More a psychological deconstruction than an interpretation, Kopatchinskaja took startling liberties with the piece. Loud and soft passages were violently contrasted with sudden, lurching alterations of tempo that might have made Mozart choke.

It just about worked. What emerged was a demonic view of Mozart — think "Don Giovanni" with an extra shot of adrenaline — that fired with creativity but teetered on the brink of desperation. The effect occasionally verged on the brutal. But it was also devilishly, rivetingly exciting.

Same went for Thursday's performance of the slow movement from Schubert's "Death and the Maiden" string quartet, the piece that anchored the SPCO's recent Grammy-winning album.

Kopatchinskaja's view of the movement — she introduced it with a keening rendition of the song on which it is based — seemed even more exploratory than on the recording. Probing, swaying, twisting sideways toward her fellow players, Kopatchinskaja coaxed extreme subtleties of expression from the music. One moment it was bracing and immediate, the next it had the evanescence of a dream.

Jolting shifts of perspective were also a keynote of Hartmann's Concerto "funebre" for Violin and String Orchestra, with Kopatchinskaja as soloist. Written in the early months of World War II, the concerto agonizes over the conflict, wrenching from interludes of wounded introspection to eruptions of panic and rage.

This is meat and drink to an artist of Kopatchinskaja's mercurial temperament.
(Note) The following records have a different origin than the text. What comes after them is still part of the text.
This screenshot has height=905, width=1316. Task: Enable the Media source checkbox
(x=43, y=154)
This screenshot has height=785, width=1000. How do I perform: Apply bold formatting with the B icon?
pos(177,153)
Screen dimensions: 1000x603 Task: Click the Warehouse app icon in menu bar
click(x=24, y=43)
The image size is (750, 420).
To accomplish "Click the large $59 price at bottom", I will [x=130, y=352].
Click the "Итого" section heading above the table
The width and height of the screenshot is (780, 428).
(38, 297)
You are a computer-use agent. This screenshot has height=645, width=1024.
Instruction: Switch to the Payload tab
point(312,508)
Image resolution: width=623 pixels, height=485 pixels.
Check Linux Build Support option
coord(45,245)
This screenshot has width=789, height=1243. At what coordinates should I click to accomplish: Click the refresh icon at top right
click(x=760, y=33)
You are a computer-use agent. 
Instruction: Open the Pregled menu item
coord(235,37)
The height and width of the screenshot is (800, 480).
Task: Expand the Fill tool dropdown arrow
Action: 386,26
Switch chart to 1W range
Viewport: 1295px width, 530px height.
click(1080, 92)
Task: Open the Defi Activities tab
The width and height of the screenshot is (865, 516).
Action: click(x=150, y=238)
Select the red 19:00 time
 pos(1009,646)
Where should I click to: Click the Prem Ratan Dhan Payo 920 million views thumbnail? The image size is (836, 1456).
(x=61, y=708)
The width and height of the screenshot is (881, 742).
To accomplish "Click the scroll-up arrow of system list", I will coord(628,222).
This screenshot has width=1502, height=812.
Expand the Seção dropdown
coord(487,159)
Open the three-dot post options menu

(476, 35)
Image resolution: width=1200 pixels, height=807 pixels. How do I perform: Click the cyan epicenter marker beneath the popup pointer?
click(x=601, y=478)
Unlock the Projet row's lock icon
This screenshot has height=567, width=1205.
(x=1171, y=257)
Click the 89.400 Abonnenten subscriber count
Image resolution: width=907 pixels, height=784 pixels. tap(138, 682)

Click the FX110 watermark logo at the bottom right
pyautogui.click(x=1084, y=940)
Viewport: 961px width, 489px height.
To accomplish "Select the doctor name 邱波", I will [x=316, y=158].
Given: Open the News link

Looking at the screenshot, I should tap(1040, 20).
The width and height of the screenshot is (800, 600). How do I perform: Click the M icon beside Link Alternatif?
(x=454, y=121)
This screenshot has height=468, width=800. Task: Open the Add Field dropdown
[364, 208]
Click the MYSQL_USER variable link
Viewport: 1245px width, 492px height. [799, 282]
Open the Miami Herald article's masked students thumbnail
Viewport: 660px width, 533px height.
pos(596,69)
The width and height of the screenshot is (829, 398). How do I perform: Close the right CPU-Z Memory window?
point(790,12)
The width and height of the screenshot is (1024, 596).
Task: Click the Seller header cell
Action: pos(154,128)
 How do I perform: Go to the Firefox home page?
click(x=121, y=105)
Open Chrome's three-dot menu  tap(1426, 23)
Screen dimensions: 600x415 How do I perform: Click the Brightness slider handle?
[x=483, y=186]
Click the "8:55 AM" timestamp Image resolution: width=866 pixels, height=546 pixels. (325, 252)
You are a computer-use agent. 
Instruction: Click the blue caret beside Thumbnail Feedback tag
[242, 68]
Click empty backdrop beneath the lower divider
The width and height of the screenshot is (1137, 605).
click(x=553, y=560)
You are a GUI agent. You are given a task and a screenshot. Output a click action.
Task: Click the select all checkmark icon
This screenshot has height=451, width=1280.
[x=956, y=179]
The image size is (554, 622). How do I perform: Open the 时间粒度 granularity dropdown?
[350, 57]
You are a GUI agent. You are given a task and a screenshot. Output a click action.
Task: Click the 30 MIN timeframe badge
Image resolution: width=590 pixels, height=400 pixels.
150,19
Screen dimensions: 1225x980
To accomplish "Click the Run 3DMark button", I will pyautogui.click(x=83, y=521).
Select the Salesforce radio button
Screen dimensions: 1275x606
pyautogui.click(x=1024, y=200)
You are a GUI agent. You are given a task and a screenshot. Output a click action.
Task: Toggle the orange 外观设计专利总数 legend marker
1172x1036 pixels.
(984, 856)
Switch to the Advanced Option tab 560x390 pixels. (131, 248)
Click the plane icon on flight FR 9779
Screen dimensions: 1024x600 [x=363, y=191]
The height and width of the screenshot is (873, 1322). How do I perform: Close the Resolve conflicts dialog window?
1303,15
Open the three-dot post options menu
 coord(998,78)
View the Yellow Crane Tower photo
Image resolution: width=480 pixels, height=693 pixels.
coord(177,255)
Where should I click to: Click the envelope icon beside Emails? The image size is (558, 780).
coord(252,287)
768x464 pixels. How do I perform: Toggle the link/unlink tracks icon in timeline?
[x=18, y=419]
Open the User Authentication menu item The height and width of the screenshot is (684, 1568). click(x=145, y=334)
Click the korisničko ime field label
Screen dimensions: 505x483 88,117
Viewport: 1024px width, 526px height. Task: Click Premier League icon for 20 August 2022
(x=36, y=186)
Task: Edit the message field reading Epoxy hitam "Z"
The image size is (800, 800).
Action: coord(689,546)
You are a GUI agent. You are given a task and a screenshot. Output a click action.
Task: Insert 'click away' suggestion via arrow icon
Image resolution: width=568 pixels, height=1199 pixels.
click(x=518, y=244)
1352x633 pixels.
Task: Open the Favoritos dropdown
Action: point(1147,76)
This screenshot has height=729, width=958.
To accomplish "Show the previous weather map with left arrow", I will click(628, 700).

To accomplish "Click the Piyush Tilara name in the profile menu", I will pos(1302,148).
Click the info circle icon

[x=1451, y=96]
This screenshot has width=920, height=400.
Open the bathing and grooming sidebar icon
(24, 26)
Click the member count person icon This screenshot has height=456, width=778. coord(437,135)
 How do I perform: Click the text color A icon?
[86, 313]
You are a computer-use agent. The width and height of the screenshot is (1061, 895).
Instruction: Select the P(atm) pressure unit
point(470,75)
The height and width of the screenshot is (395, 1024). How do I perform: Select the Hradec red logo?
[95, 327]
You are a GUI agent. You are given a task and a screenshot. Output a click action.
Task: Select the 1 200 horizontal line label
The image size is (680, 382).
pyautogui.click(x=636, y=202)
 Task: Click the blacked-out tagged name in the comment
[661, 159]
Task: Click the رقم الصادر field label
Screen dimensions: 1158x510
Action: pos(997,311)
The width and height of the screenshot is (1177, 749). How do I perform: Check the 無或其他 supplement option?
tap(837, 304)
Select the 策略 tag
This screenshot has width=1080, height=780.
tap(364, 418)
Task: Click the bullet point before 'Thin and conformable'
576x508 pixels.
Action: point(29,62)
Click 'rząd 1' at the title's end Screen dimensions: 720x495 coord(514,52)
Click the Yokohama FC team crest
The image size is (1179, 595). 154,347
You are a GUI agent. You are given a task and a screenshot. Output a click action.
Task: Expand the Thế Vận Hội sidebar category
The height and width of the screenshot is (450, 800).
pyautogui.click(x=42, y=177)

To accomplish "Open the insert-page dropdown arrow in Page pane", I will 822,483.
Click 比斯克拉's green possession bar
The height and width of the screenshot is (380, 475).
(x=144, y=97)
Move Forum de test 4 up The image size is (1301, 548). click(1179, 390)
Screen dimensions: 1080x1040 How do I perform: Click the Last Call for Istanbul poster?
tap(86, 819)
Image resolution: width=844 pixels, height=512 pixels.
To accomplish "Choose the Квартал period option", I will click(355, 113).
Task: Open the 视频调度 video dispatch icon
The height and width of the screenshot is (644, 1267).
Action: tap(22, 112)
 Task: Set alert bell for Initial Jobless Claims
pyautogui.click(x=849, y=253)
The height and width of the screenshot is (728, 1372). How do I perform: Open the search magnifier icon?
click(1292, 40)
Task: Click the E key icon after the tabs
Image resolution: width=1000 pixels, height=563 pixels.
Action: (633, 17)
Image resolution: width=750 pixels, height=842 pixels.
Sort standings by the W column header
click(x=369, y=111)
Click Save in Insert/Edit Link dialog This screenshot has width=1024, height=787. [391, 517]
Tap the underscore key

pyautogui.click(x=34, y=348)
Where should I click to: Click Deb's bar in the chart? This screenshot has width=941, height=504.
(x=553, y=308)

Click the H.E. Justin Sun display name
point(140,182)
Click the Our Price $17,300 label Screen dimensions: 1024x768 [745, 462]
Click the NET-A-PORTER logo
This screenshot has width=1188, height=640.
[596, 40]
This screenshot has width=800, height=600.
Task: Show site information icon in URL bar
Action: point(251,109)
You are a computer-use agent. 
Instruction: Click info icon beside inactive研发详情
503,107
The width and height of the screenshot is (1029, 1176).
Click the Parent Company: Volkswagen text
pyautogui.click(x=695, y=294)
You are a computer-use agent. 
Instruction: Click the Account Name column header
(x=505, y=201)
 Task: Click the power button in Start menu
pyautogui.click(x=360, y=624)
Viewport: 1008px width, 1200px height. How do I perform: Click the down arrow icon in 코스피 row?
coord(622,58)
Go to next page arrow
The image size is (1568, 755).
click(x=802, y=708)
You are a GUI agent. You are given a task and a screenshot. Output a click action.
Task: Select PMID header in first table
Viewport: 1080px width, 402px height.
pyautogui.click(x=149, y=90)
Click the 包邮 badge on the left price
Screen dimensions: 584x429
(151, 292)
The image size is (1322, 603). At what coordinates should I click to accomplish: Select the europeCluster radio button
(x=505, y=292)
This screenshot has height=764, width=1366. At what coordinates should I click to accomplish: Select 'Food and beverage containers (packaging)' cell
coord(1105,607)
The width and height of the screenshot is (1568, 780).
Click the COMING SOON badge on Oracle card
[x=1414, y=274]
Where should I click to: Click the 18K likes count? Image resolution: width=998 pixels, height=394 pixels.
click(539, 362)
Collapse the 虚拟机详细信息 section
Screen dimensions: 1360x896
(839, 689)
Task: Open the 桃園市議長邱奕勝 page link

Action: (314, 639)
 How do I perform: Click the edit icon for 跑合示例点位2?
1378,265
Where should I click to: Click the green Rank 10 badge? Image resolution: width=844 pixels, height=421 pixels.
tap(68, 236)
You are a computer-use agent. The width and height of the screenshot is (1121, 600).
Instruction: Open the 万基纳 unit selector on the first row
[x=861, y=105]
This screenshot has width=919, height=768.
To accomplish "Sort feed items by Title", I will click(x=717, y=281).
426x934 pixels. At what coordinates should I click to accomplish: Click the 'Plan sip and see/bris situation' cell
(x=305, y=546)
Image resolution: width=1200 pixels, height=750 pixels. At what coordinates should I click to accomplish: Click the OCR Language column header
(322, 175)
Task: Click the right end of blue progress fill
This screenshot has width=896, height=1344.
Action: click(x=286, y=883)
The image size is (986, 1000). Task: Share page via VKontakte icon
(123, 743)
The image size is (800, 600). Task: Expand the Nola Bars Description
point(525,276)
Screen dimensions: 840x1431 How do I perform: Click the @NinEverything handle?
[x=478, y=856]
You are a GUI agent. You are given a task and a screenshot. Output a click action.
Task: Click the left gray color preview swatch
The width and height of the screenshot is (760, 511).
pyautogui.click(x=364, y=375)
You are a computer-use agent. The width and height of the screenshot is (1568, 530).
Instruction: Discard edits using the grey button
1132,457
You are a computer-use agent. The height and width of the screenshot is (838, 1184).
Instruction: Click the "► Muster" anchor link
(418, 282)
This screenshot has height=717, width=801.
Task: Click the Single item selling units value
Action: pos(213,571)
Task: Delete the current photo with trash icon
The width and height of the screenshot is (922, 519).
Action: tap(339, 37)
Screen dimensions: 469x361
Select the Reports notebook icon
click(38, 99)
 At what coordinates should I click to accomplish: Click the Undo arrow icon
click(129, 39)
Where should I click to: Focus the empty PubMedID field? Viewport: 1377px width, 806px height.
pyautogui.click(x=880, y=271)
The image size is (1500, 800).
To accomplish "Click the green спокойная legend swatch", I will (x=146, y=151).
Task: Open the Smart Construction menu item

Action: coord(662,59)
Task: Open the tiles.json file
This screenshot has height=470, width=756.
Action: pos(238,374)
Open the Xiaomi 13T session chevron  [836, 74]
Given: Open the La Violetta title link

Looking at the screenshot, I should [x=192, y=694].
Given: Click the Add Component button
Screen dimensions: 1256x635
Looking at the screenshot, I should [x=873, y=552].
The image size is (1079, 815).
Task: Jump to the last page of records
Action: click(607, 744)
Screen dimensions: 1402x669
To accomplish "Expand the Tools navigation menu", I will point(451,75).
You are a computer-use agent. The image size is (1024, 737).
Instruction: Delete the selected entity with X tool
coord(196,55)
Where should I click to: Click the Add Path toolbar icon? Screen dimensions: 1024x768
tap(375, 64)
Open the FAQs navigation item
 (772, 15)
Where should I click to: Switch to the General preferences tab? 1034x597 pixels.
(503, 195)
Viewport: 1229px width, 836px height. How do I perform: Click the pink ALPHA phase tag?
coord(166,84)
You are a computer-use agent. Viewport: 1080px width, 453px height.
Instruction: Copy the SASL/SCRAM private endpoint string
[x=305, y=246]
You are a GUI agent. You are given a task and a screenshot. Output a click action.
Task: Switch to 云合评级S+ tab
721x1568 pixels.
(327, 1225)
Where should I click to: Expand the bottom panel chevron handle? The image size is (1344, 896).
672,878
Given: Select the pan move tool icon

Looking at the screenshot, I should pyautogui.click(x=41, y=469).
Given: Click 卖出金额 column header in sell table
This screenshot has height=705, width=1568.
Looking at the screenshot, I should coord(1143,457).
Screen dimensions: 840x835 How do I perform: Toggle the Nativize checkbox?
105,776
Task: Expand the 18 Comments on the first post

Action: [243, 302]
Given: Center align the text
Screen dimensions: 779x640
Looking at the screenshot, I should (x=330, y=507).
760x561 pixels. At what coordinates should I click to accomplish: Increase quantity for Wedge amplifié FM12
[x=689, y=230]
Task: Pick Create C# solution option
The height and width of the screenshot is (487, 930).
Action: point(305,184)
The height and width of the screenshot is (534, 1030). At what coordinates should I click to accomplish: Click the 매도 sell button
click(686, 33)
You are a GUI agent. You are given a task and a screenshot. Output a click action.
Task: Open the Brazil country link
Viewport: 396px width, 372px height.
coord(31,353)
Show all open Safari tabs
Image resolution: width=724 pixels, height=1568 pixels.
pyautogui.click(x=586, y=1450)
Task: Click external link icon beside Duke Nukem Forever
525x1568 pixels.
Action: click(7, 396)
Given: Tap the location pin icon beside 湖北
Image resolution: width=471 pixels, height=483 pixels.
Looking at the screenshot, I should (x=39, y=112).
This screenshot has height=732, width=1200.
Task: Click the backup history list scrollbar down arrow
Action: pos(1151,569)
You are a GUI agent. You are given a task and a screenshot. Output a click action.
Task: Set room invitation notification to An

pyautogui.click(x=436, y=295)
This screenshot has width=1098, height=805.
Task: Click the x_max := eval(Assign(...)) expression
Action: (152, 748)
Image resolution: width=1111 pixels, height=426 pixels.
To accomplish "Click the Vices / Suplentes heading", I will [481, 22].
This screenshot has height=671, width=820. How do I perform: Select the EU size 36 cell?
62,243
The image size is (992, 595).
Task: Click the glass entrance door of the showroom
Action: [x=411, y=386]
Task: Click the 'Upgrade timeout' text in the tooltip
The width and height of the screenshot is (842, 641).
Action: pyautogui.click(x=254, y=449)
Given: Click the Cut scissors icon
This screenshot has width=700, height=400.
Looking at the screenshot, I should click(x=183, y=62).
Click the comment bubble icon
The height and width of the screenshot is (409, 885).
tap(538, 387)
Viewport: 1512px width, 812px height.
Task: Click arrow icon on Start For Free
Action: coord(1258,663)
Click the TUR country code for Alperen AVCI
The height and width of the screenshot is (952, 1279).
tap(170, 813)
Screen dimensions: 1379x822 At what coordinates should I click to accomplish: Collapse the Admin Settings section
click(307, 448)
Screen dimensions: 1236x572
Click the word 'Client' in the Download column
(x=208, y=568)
Her playing of the numbed yet strangely beautiful "slow march" at the conclusion froze time in its tracks, demanding sober reflection.

The evening opened to the grave tones of Contrapunctus XIV, the final, unfinished movement from J.S. Bach's career-defining opus "The Art of Fugue." This is often thought to be cerebral music, but with Kopatchinskaja leading the SPCO's string section it took on a lissome, almost sensual quality. Wafts of delicately textured sound were conjured in the clear acoustics of Stillwater's Trinity Lutheran Church, spiked at one point by a pizzicato interjection on violins, sounding mandolin-like for a moment.

Two short, enigmatic works by György Kurtág appeared in each half of the program. One involved Kopatchinskaja singing in waiflike, quivery fashion. In the other she played an upright piano.

Is there no end to her musical versatility? One thing is certain: If you catch Kopatchinskaja in concert, she will rattle your musical cage more than a little, and make you gaze in wonder at what lies beyond.